Items from a dataset
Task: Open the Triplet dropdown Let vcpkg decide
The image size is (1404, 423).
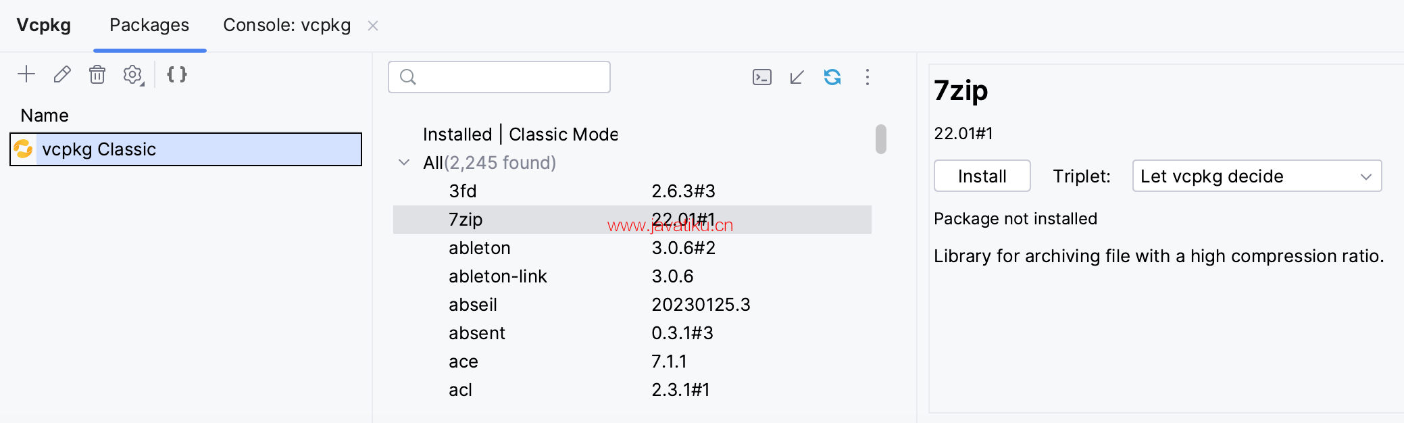Action: [x=1257, y=176]
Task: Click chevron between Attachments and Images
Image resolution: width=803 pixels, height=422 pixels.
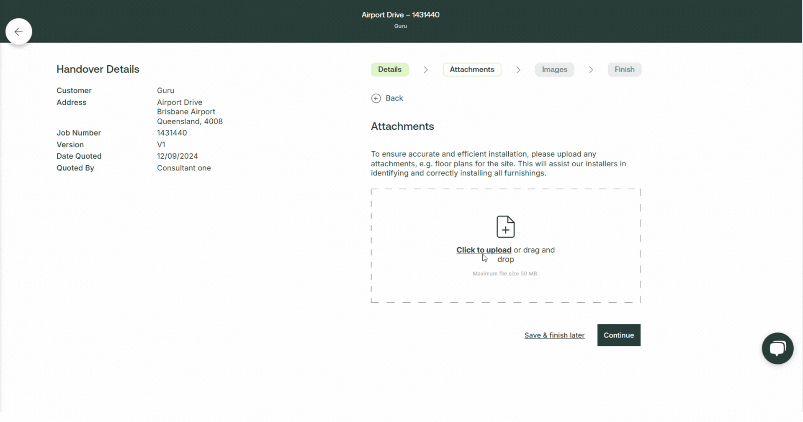Action: [x=518, y=70]
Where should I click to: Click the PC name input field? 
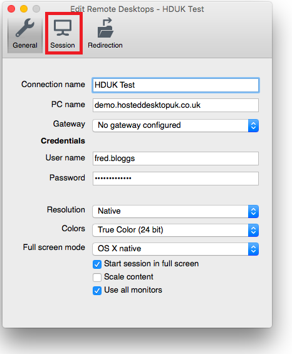click(x=175, y=105)
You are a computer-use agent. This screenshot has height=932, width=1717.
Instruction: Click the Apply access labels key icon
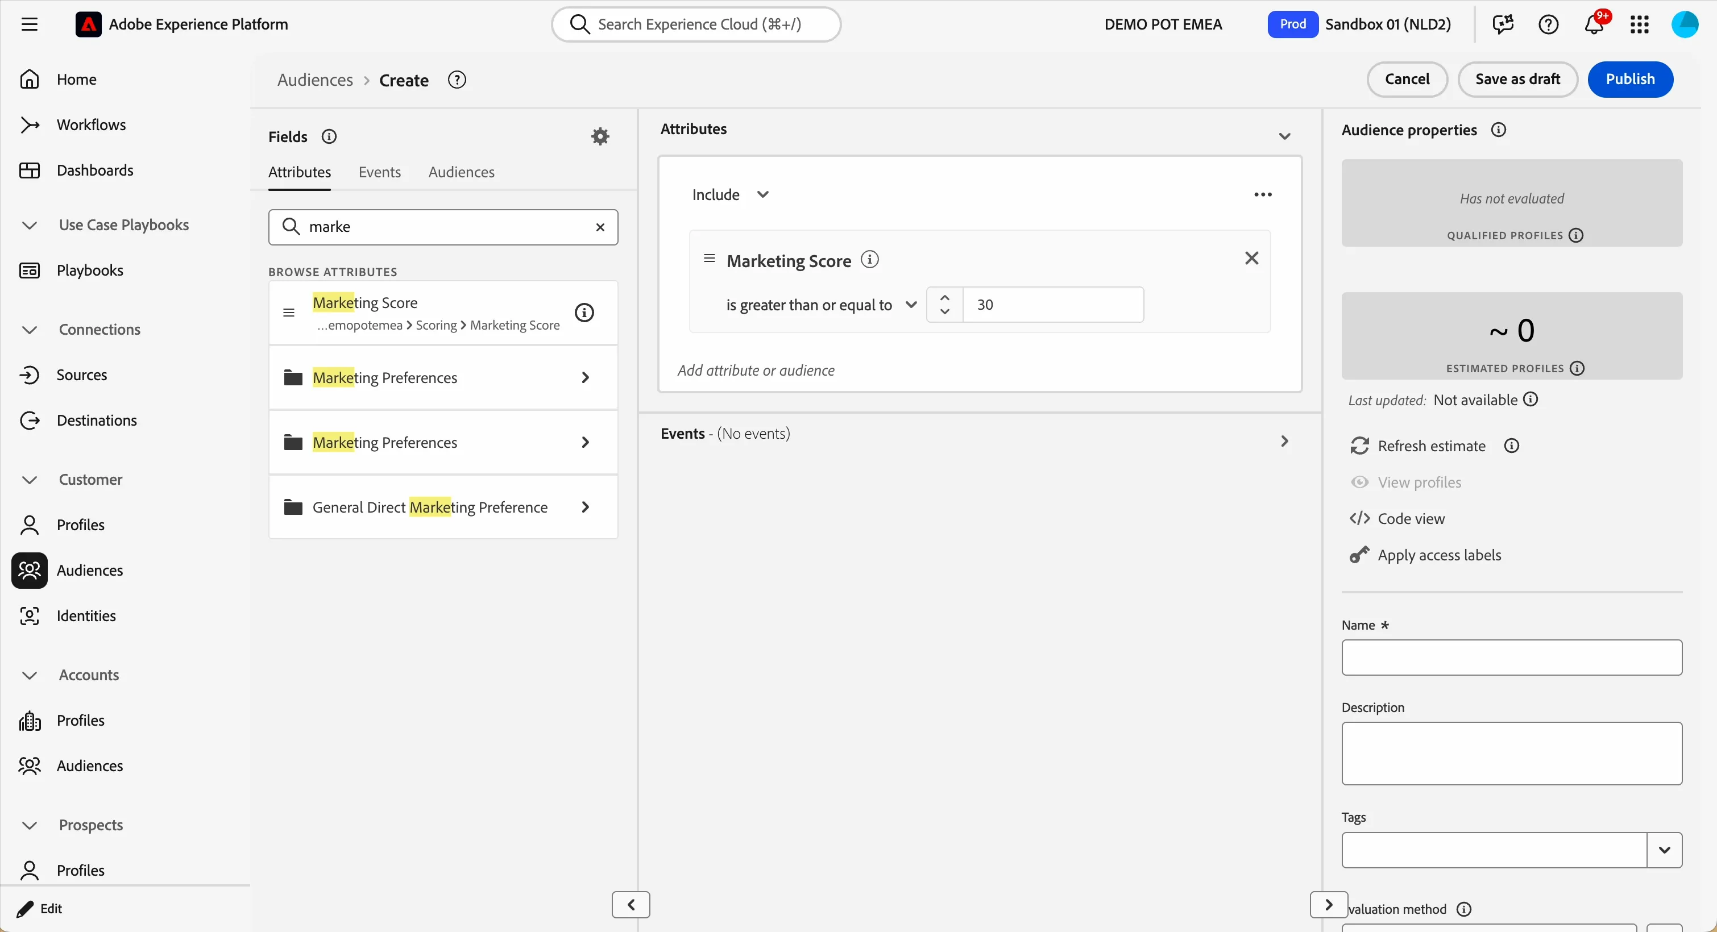(x=1360, y=555)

▶ WORK TO BE COMPLETED
Word for word, repeat each record above; leave out every picture.

▶ SOLVED PROBLEM
Task: Open the Triplet dropdown Let vcpkg decide
The image size is (1404, 423).
Action: [x=1257, y=176]
Task: Click chevron between Attachments and Images
Image resolution: width=803 pixels, height=422 pixels.
Action: [x=518, y=70]
Where should I click to: Click the PC name input field? 
click(x=175, y=105)
You are a computer-use agent. This screenshot has height=932, width=1717.
Instruction: Click the Apply access labels key icon
(x=1360, y=555)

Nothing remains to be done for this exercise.